*** Opening Text passage ***
The unpleasant sensation of “pins and needles” that occurs when a hand or foot falls asleep is a feeling that most people would probably like to avoid. While a limb is asleep, there is typically no sensation at all, but the moment you change positions, you’re struck with this uncomfortable tingling sensation, which may even be painful. There is a widespread misconception that pins and needles is caused by a surge of blood flowing back into the limb, but that is rarely the case. The culprit behind sleeping limbs and their unpleasant awakening is more likely your nervous system, not your veins and arteries. This article will take a closer look at what exactly happens when your limbs fall asleep and how you might avoid this irritating problem.
Understand your nervous system
Your peripheral nervous system allows all parts of your body to communicate with the brain and spinal cord, which comprise the central nervous system. When a nerve is compressed, its communication with the brain is cut off along with the fresh supply of oxygenated blood to the nerve. For some nerves, there will be no sensation until you move and restore the lines of communication and blood flow, though others might fire off erratic impulses causing a light tingling or numbness. This sensation goes by the scientific name paresthesia, though we tend to refer to it casually as pins and needles.
*** Closing Text passage ***
*** Opening Supplied entries ***
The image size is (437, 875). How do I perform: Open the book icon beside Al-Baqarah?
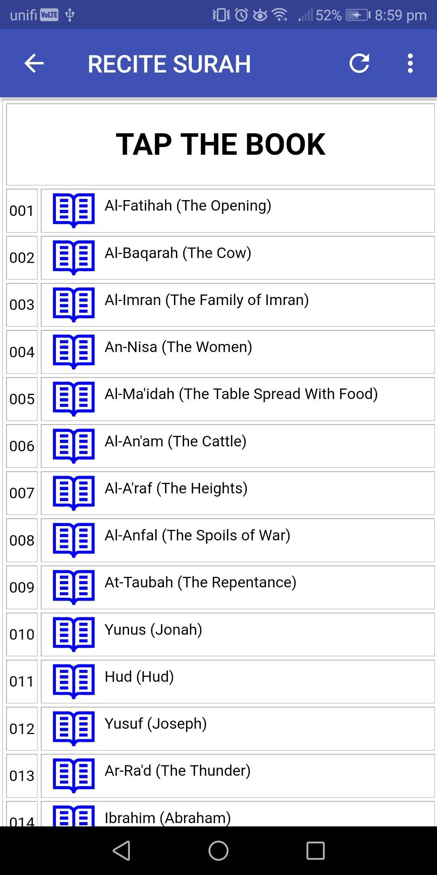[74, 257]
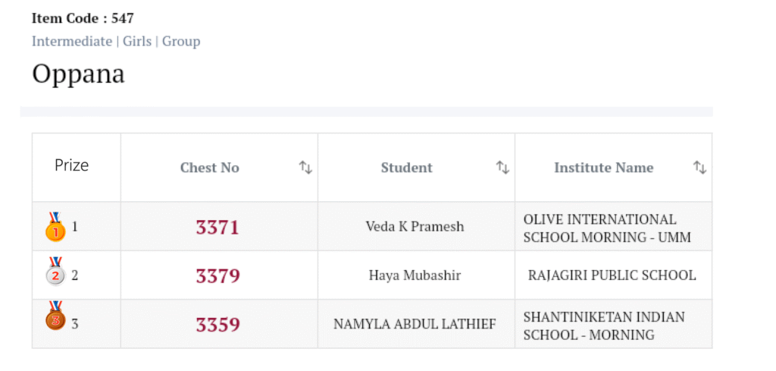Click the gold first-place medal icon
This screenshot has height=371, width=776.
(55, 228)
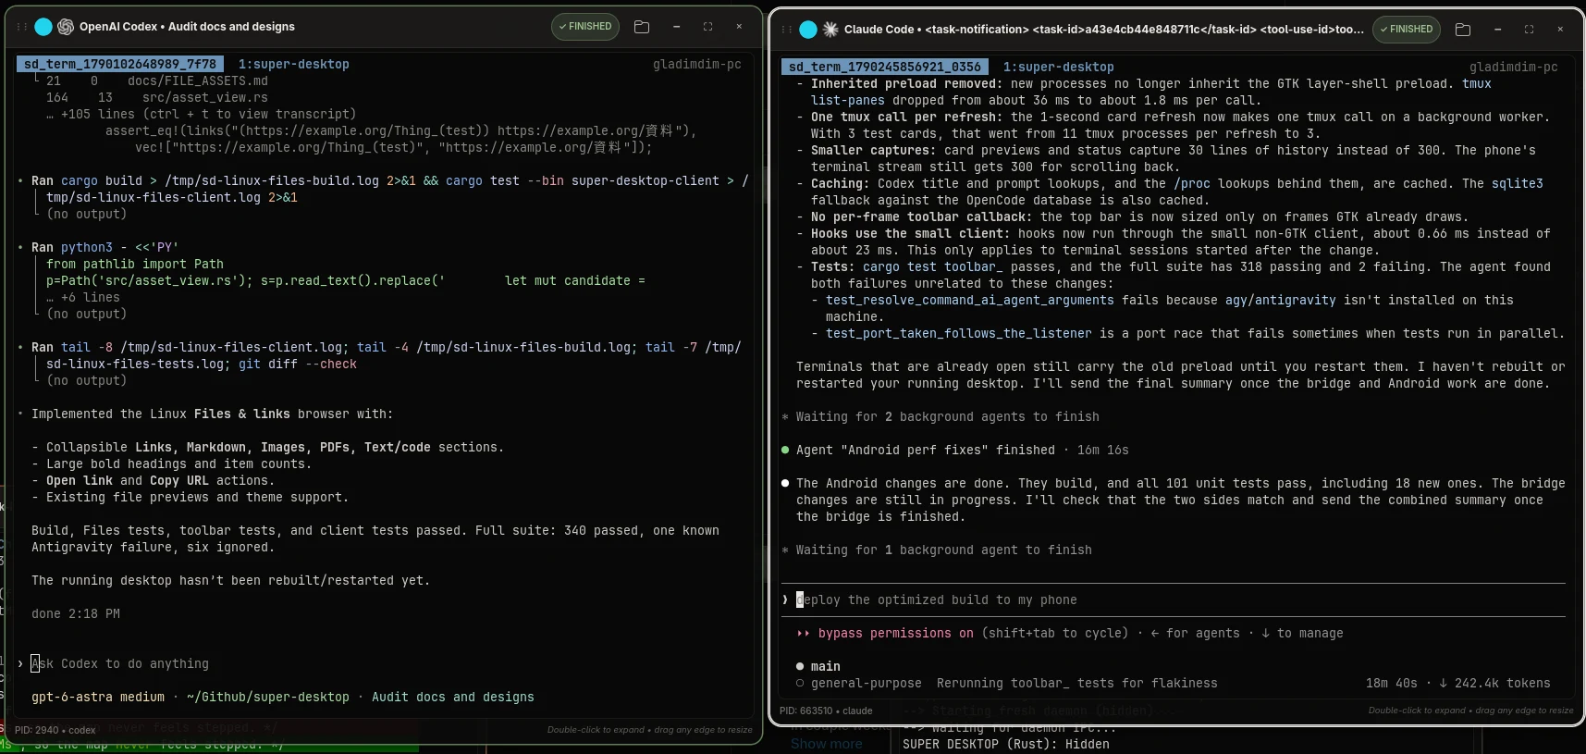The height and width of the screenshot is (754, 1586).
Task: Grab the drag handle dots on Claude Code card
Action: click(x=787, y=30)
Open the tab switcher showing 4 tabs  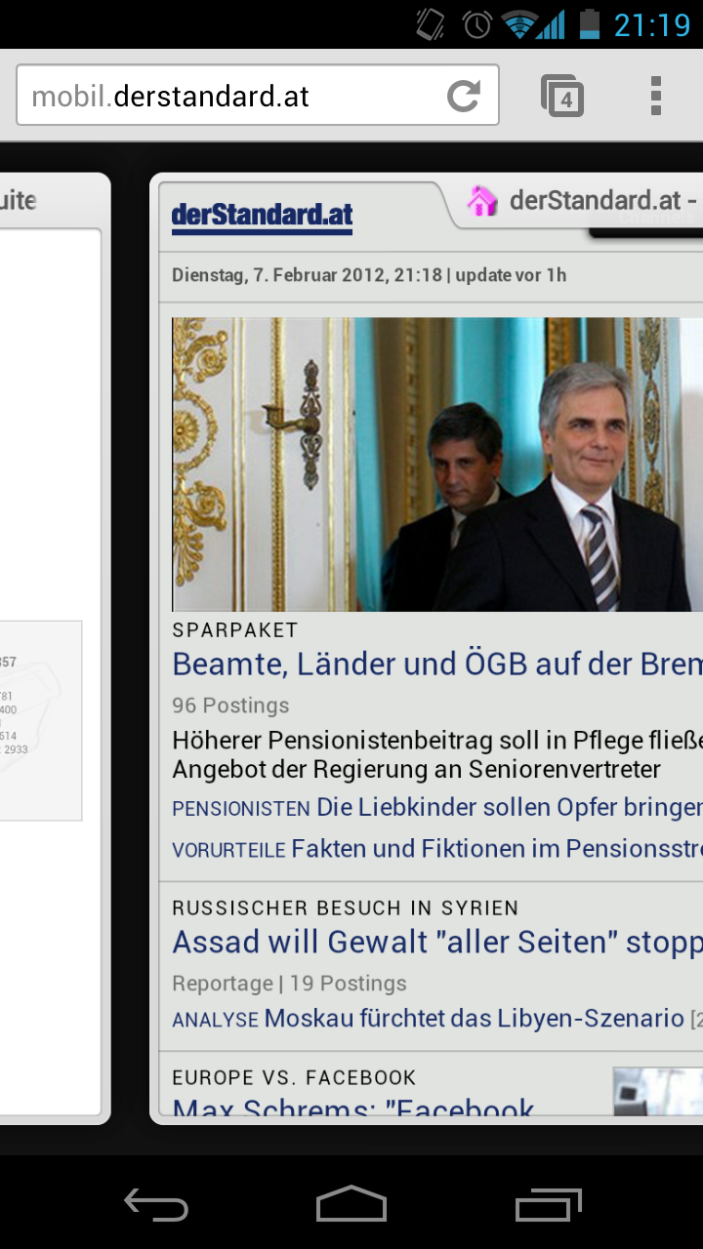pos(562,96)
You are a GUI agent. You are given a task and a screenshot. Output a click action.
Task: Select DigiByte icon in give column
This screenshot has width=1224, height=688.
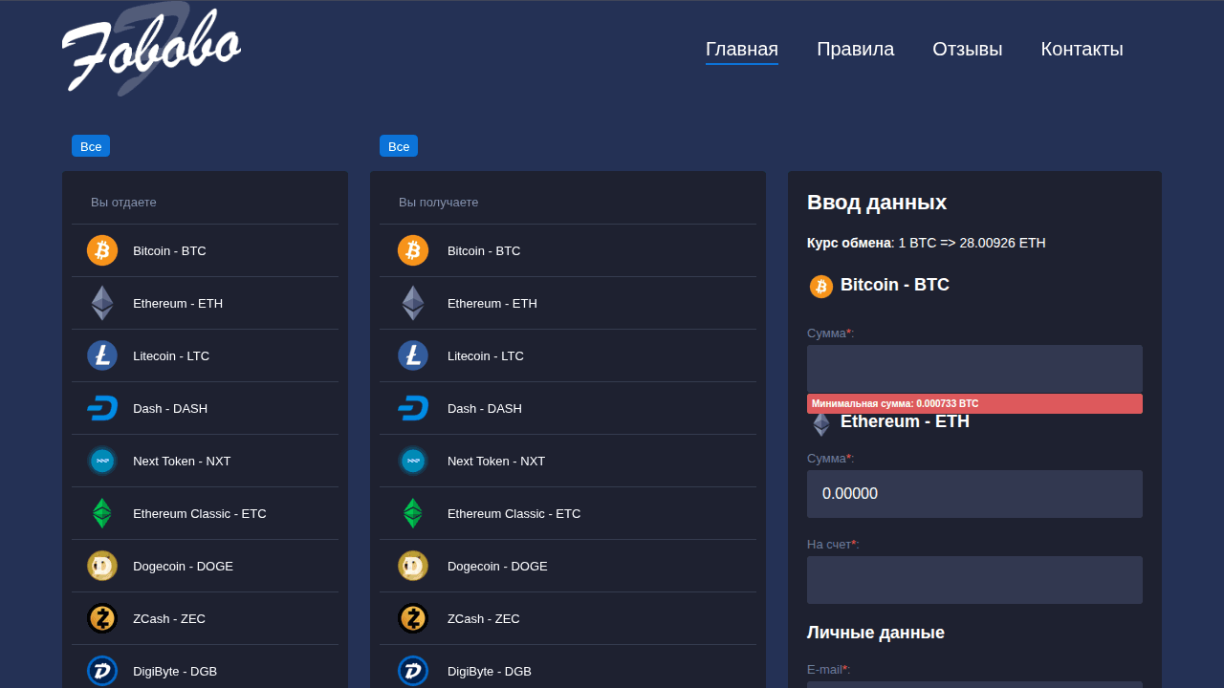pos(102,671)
*** Closing Supplied entries ***
*** Opening Supplied entries ***
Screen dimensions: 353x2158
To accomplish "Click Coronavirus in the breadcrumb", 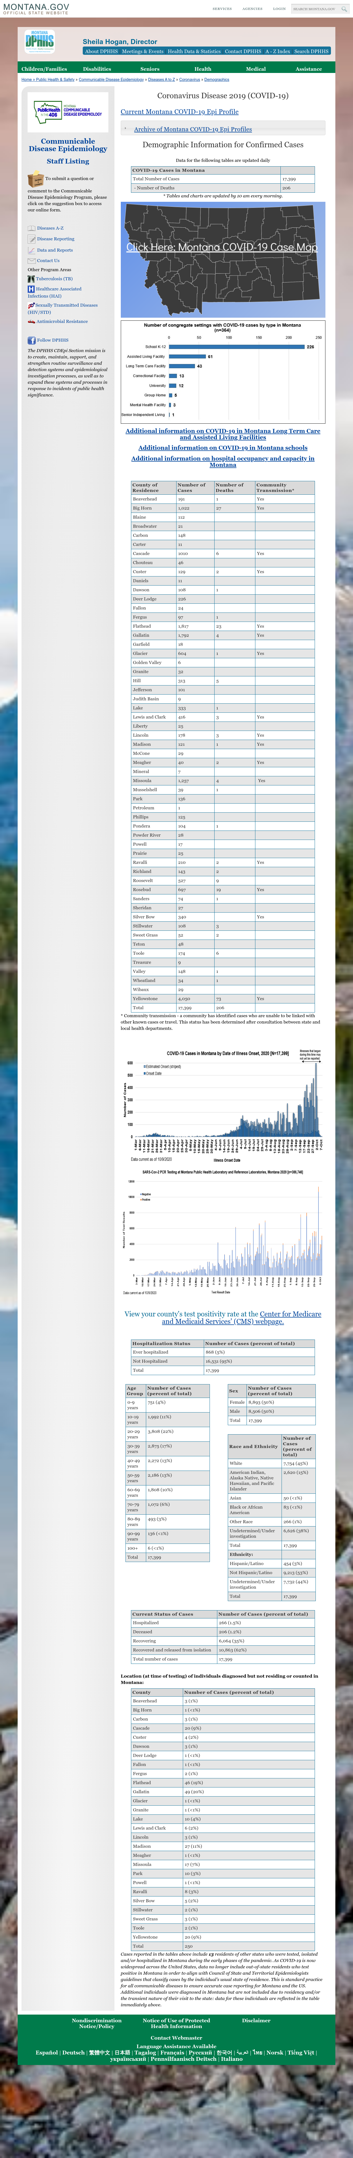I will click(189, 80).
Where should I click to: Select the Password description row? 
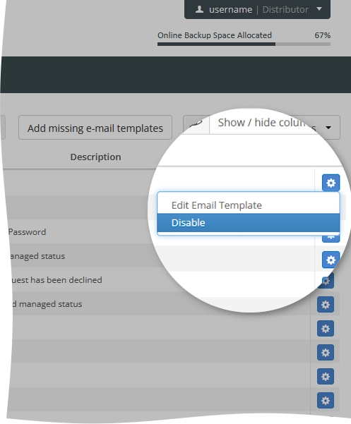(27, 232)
*** Closing Supplied entries ***
- **Work to complete**
a: Answer these questions from the text on limbs falling asleep:
(i) What does the text call a widespread misconception about the cause of pins and needles?
(ii) Which two parts make up the central nervous system?
(iii) What is the scientific name for the tingling sensation?
b: Extend the text on limbs falling asleep, picking up after its final sentence.

- **Outputs in order**
a:
(i) The belief that pins and needles is caused by a surge of blood flowing back into the limb.
(ii) The brain and the spinal cord.
(iii) Paresthesia.

b:
Keep your body moving
Common sources of nerve compression that can cause nerves to fall asleep are sitting with legs crossed and falling asleep on your arm. Therefore, you can typically avoid letting your limbs fall asleep by maintaining good posture and moving around frequently—particularly if you spend most of your day sitting at a desk. In some cases, nerve compression is not relieved by movement, meaning that numbness and tingling may be persistent sensations. Conditions such as carpal tunnel syndrome or herniated spinal discs are linked with these symptoms, and they may require specialized orthopedic care for relief.